As imagens registradas pelas câmeras corporais dos policiais militares que participaram da ocorrência em São Cristóvão foram decisivas para a prisão da soldado investigada pela morte do vendedor de lanches Leonardo Gil Lima, de 33 anos, conhecido como “Léo Lanches”. A informação foi divulgada pela Polícia Civil nesta quarta-feira (5).
A policial militar, identificada como Valdilene Nonato Santos França, teve o mandado de prisão temporária cumprido na terça-feira (4), no bairro da Pituba, em Salvador.

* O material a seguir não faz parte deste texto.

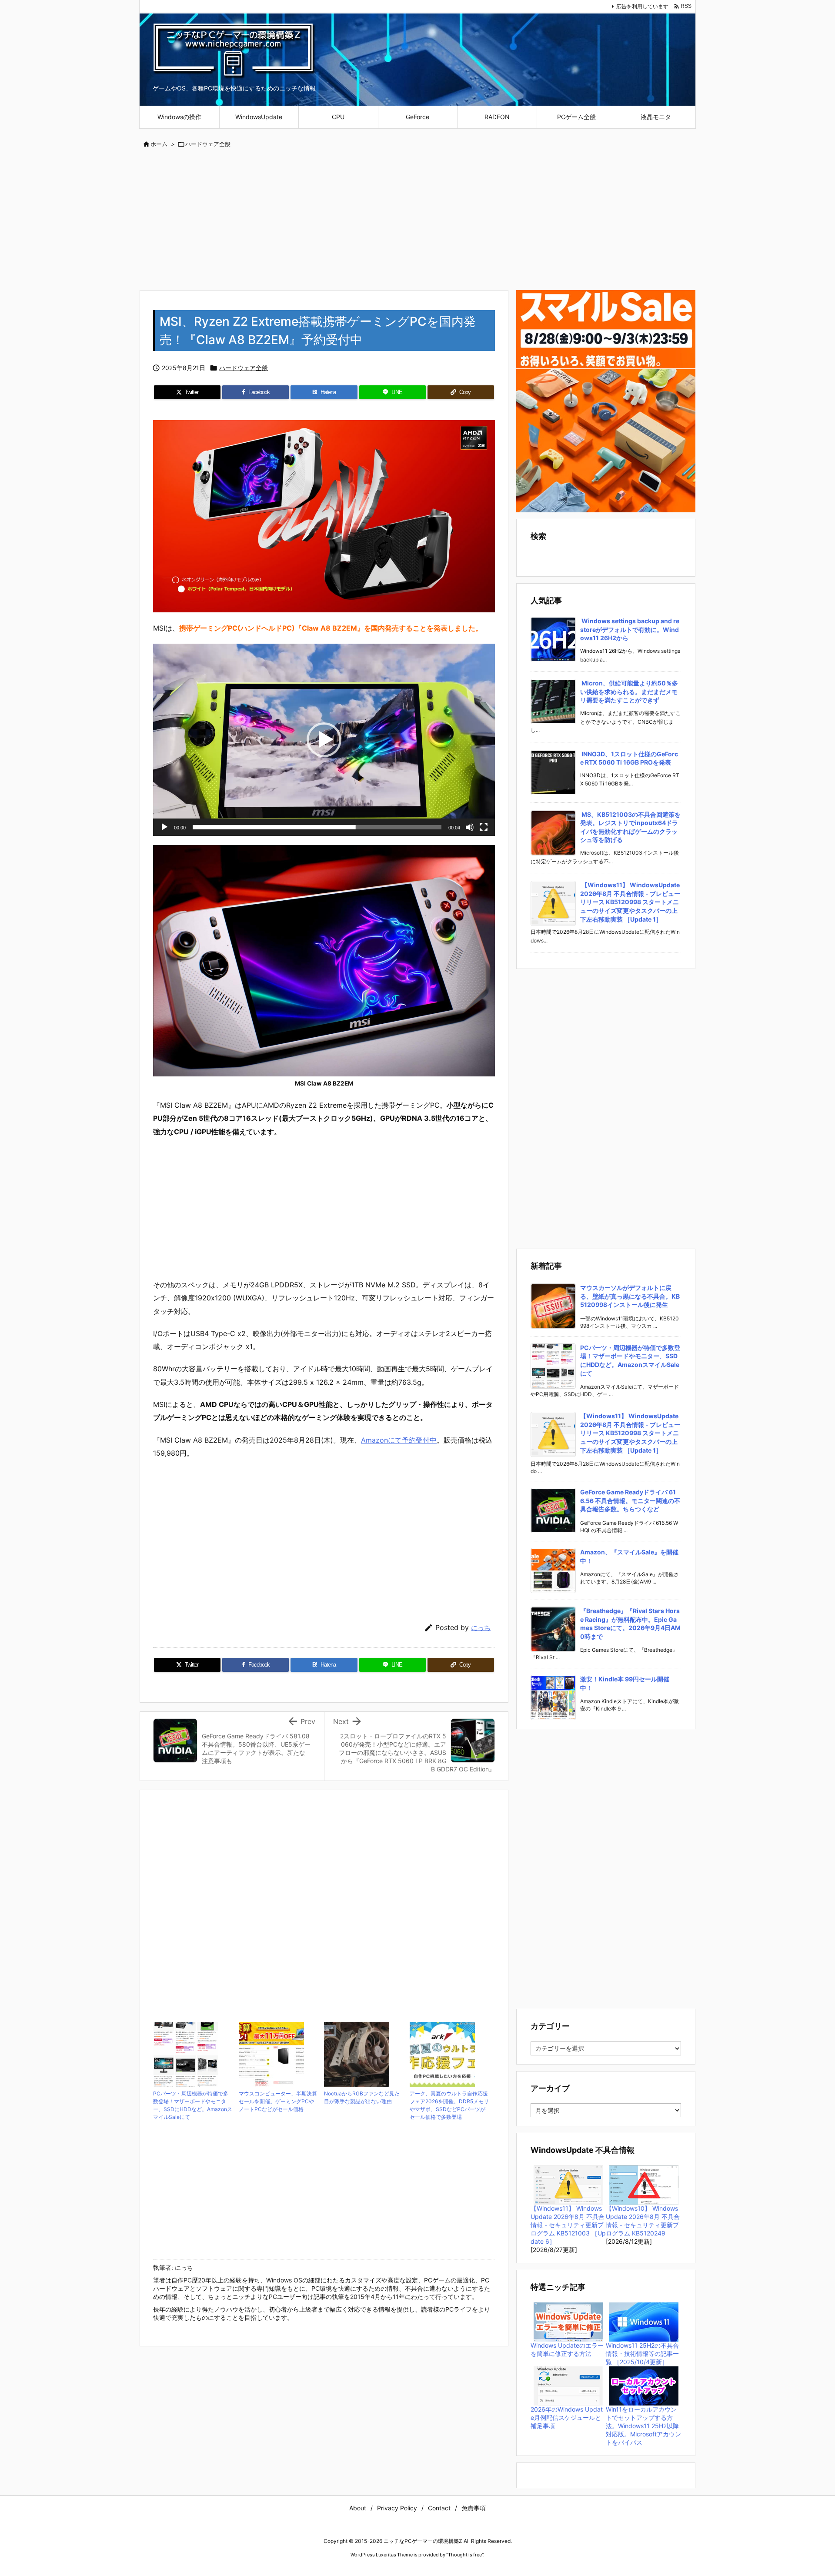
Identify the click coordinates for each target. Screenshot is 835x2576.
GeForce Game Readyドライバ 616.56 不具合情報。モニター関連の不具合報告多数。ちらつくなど (630, 1500)
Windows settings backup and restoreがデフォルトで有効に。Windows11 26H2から (629, 629)
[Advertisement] (417, 220)
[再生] (164, 827)
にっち (481, 1628)
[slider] (317, 827)
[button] (324, 739)
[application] (324, 740)
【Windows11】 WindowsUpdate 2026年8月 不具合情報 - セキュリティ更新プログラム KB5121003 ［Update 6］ (568, 2225)
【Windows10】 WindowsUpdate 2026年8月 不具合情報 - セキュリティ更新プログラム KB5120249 (643, 2221)
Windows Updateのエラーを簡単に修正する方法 (567, 2349)
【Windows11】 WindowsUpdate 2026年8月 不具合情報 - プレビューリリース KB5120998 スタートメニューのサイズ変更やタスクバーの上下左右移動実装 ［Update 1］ (630, 901)
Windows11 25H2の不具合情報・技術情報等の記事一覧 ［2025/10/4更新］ (642, 2354)
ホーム (158, 143)
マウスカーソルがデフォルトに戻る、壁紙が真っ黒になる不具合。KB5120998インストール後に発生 (630, 1296)
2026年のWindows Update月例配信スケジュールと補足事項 (567, 2417)
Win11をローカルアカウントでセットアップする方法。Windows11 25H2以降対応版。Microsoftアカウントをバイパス (643, 2426)
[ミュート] (469, 827)
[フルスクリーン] (483, 827)
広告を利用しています (642, 6)
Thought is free (465, 2555)
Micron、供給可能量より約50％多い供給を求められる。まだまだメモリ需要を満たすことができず (629, 691)
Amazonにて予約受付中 (399, 1440)
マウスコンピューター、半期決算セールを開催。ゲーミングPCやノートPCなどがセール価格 (278, 2101)
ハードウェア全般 (207, 143)
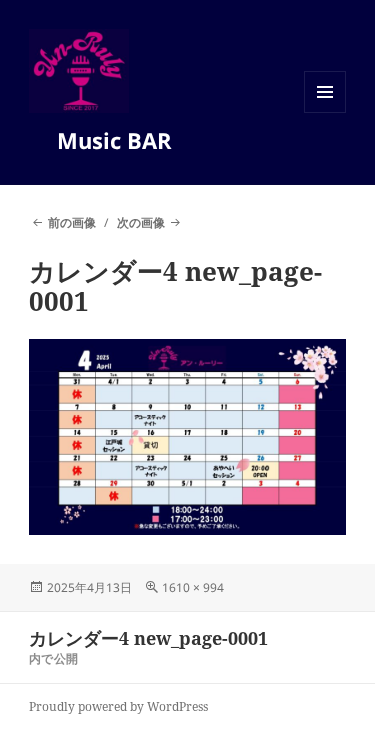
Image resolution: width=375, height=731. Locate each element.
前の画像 (72, 222)
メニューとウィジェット (325, 112)
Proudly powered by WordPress (118, 706)
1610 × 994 (193, 587)
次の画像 (141, 222)
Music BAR (122, 140)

Ela é apontada como a suspeita de ter efetuado o disparo que matou o comerciante durante uma ação da Polícia Militar realizada em 23 de julho.
Imagens e perícia apontaram origem do disparo
Segundo a Polícia Civil, as investigações foram iniciadas logo após o crime e ficaram sob responsabilidade da 1ª Delegacia de Homicídios (DH/Atlântico), vinculada ao Departamento de Homicídios e Proteção à Pessoa (DHPP).
Durante a apuração, os investigadores realizaram diligências no local, ouviram testemunhas, analisaram as imagens captadas pelas câmeras corporais dos policiais envolvidos e solicitaram exames periciais complementares.
Conforme a corporação, os laudos produzidos pelo Departamento de Polícia Técnica (DPT) permitiram identificar a arma de onde partiu o tiro que atingiu Leonardo, reforçando os elementos que embasaram o pedido de prisão temporária da soldado.
Após o cumprimento do mandado, Valdilene foi apresentada na sede do DHPP, passou pelos procedimentos legais e, em seguida, foi encaminhada para uma unidade prisional militar, onde permanecerá à disposição da Justiça.
A Polícia Civil informou que o inquérito segue em andamento para esclarecer a dinâmica do homicídio, a motivação do crime e apurar se houve participação de outras pessoas na ocorrência.
Caso provocou protestos e versões contraditórias
A morte de Leonardo Gil Lima gerou grande repercussão em Salvador e provocou manifestações de familiares e moradores do bairro de São Cristóvão.
Na época, a Polícia Militar informou que equipes da 49ª Companhia Independente (CIPM) realizavam patrulhamento quando teriam sido recebidas a tiros por homens armados. Segundo a versão oficial, houve revide e, ao término da ocorrência, o comerciante foi encontrado baleado.
A versão, no entanto, foi contestada por familiares e testemunhas. Eles afirmam que Leonardo havia acabado de chegar do trabalho e foi atingido por um disparo em frente à própria residência, sem que houvesse confronto na região.
Após a repercussão do caso, a Polícia Militar afastou os agentes envolvidos das atividades operacionais, instaurou procedimento administrativo e encaminhou as imagens das câmeras corporais para subsidiar as investigações conduzidas pela Polícia Civil e pela Corregedoria da corporação.
Nos dias seguintes ao homicídio, moradores realizaram protestos pedindo justiça. Durante uma das manifestações, um ônibus foi incendiado e o serviço de transporte público chegou a ser suspenso temporariamente no bairro.